Try it → As soon as the line containing "The image size is (1000, 1778)." appears, copy it and every following line word for word until the records end.

Extracted information →

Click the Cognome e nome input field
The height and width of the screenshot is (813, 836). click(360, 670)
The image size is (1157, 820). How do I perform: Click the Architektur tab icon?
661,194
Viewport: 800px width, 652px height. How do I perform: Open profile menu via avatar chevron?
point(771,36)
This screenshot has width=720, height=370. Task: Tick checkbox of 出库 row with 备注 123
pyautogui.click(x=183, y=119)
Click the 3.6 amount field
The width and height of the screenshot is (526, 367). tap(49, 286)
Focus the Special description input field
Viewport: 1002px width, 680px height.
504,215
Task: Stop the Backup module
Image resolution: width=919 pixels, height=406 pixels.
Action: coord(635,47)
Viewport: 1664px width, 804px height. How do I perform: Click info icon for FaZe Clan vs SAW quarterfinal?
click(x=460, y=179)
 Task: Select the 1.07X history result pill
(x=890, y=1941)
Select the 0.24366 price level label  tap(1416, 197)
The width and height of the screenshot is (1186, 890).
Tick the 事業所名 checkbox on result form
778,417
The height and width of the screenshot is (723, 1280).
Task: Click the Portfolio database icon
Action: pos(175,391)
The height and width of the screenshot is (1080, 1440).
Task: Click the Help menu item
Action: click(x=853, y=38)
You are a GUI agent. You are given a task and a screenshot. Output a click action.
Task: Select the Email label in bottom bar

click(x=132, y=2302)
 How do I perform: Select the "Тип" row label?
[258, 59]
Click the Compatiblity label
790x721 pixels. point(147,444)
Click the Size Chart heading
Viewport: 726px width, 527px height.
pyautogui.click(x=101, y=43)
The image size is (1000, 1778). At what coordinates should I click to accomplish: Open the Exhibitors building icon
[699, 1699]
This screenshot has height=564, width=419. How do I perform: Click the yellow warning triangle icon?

Task output →
The image size is (1000, 1778). At what coordinates should I click to accomplish: Open the Exhibitors building icon
[699, 1699]
This screenshot has height=564, width=419. How do I perform: Click the yellow warning triangle icon?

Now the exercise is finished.